I don't need to be stressed simply because I am in Cambridge
My life drastically altered the summer break after finishing school; I felt that, for the first time, I lived with the goal of being happy rather than being productive. I learned how to lean back and breathe. Intuitively, when meeting new people in freshers’ week I projected my carefree, no-work personality. Soon I realised that people began recognising me as someone I never considered myself to be.
I became aware of this fundamental change, and I liked it. Previously embodying the role of the stressed friend, I recognised in hindsight that I unconsciously perpetuated this ‘stress’. I almost felt that it defined me. I had to be stressed, I had to accomplish ten things at once and loudly whine while my mental health silently suffered.
A new social sphere gave me the chance to establish a new ‘me’. I consciously began to project an image of myself as I wanted to be perceived, without the fear of abandoning my set social role.
To me, identity can seem like a product, the sum total of how we perceive ourselves and how we believe others to view us. Many of us may feel like we need to fill a box, or unconsciously adopt a certain role within our friendship group. I acted as I believed I had to act in order to be ‘myself’.
A new social sphere gave me the chance to establish a new ‘me’
My social self, the image I project to others, is how I want to be: a person with balance, positive about upcoming assignments, optimistic when approaching difficulties. I have deliberately adapted behaviours that seemed natural to the person I wanted to be, hoping that will make them natural for me.
Instead of feeling like I have lost myself along the way. I believe that I have finally found who I am, instead of conforming to unofficial restrictions placed on myself. Through adapting a positive voice amidst increasing workload and stress, I know my social self can be a support to others, rather than another burden. Not only did this allow me to improve my mental health and relationship with work, but it makes me feel like I am establishing a positive environment around me. I am no longer adding to the toxic environment of stress but am starting to do my part to neutralise it.

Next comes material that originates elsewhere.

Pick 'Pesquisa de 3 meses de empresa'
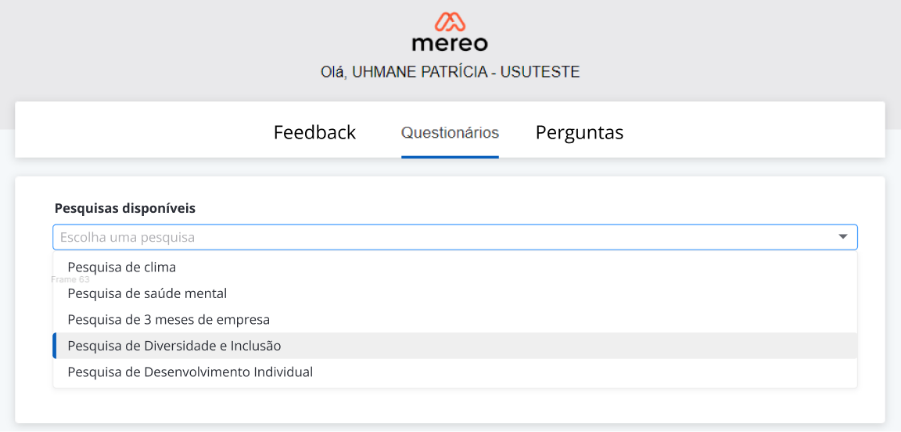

I encourage you to actively consider who you want to be, as tacky as that sounds. Ask yourself, are you saying something because you believe that others expect you to say it; because it has become the habitual answer? Many of us have adapted a common response to questions such as “How are you?”, perhaps saying we are “stressed”, simply because it feels natural to complain, or simply saying “alright” to avoid engaging with our emotions.
It requires an active engagement with your behaviours in order to change them. Don’t get in your own way by believing that self-care and positive routines are something that doesn’t seem like ‘you’. The habits are small (stretching in the morning, waking up earlier, writing a small diary entry before bed), yet the effect is a mindset that can be felt all throughout your daily life. I still do feel stressed and anxious, but crucially, I have changed the way I deal with these moments and the language I use to talk about them.
Consciously adjust the way you think and talk about obstacles in order to change your own outlook and behaviour. I constructed a positive environment around me through preventing myself from being weighed down by my own pessimistic expectations, or those I believe are held by others: I don’t need to be stressed simply because I am in Cambridge.
If anything, I used the negative behaviours that previously burdened me. Projecting a desirable version of myself encouraged me to adapt habits to maintain this personality and fuse my social-self with my personal-self. This way, I learned to fill a new, positive ‘personality-box’, which this time I deliberately created for myself: I identified the mechanism and used it for my own benefit.
This is how I believe you can become who you want to be, rather than fitting yourself into a performed, tight and uncomfortable box of socially accepted (or expected) pessimism and self-deprecation.